== Short exercise ==
Reproduce verbatim the part of the listing below that starts with the line containing "This screenshot has" and runs to the end of the listing. Leave the pictures out.
::: Records for this task :::
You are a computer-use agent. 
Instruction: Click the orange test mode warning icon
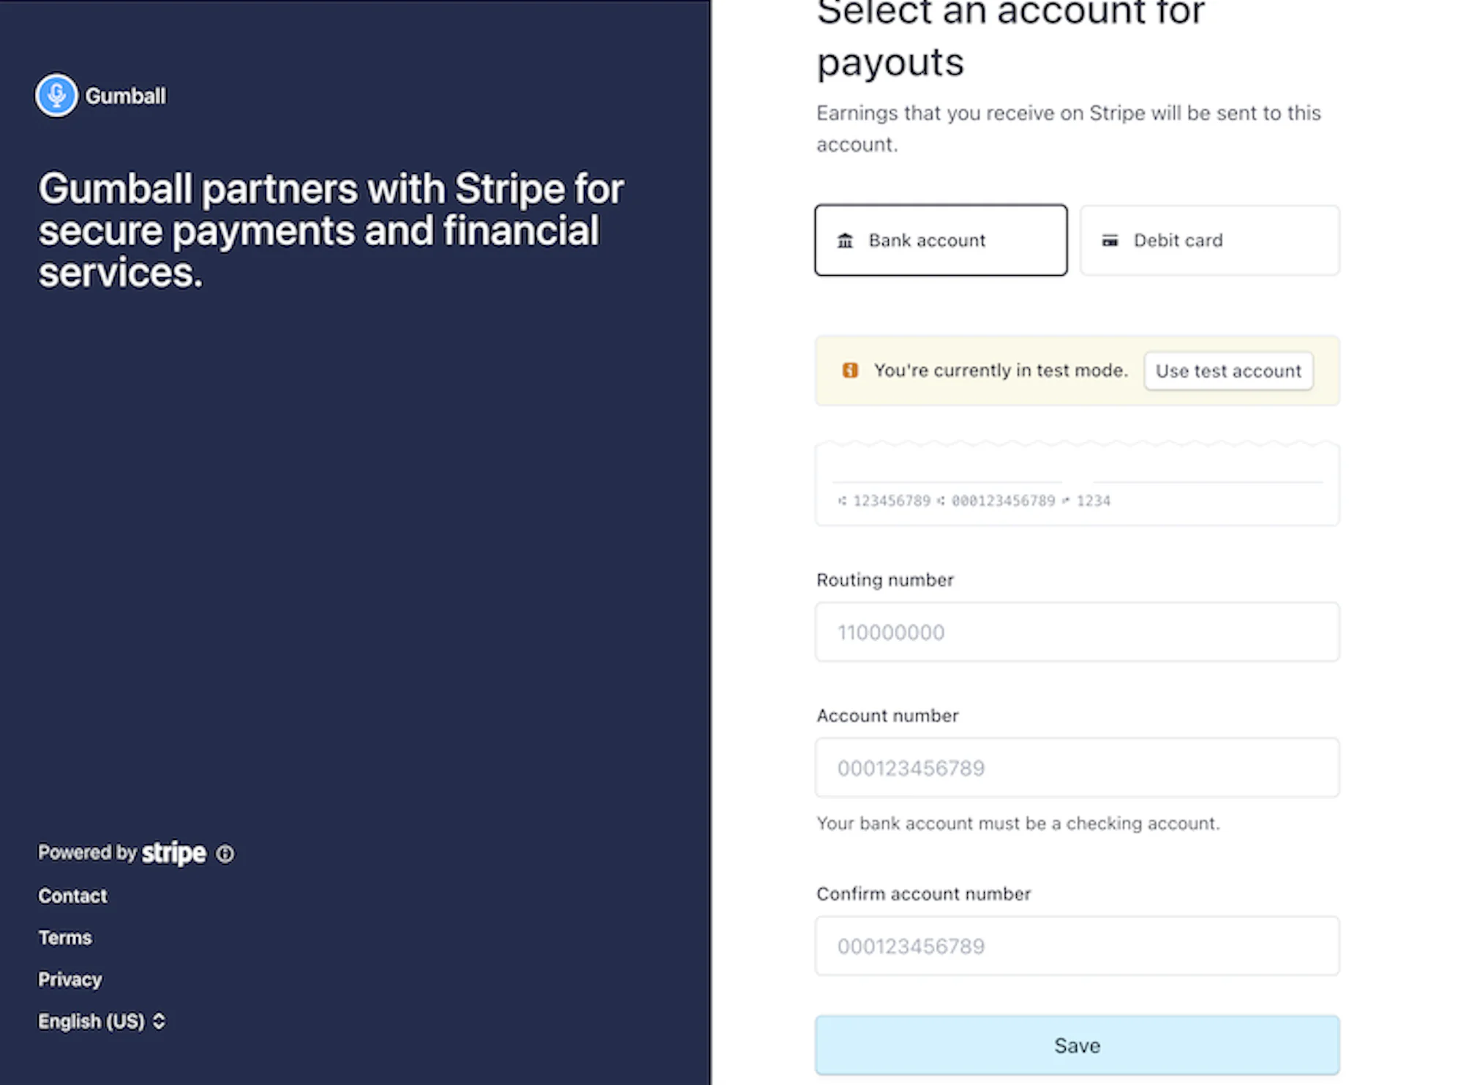click(x=850, y=370)
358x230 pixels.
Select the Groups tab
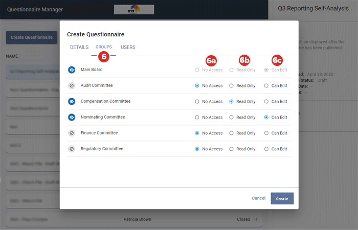pos(103,47)
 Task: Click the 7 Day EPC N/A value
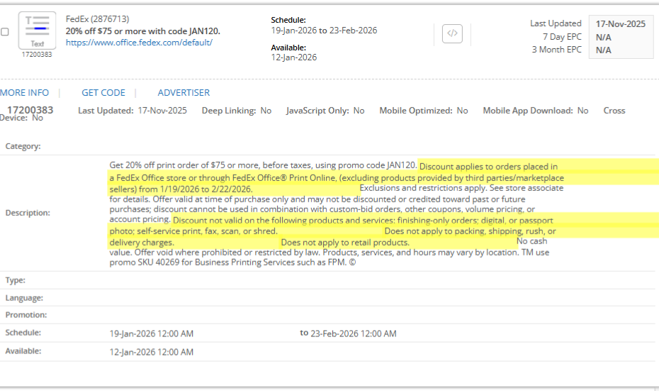[x=604, y=37]
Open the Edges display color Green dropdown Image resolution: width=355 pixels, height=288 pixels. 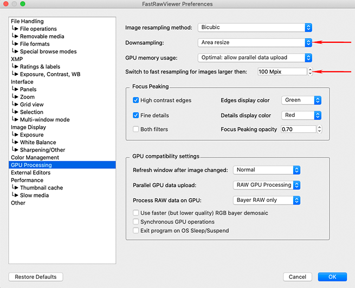[x=301, y=100]
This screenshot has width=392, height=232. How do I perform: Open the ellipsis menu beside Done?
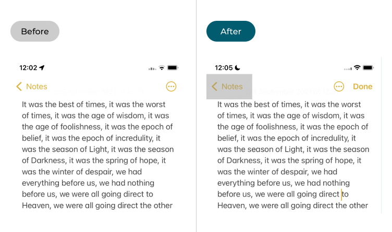coord(339,87)
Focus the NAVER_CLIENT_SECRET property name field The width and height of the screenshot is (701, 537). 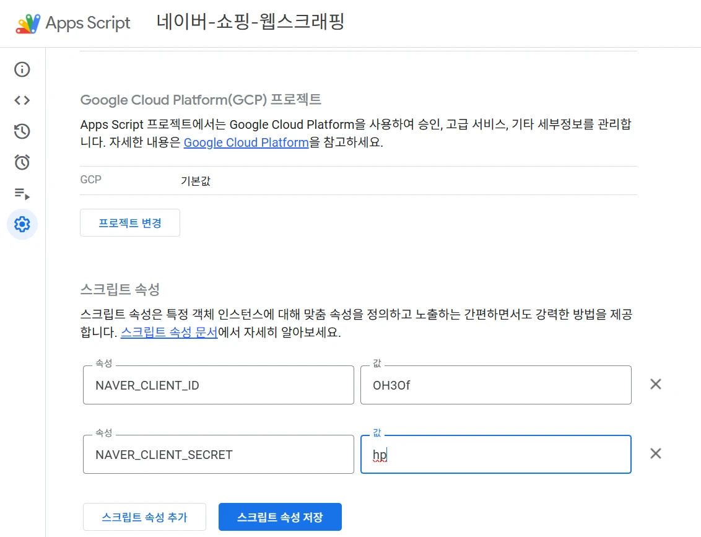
:::
== The reply ==
This screenshot has width=392, height=232. How do I perform: Open the ellipsis menu beside Done?
coord(339,87)
Focus the NAVER_CLIENT_SECRET property name field The width and height of the screenshot is (701, 537). 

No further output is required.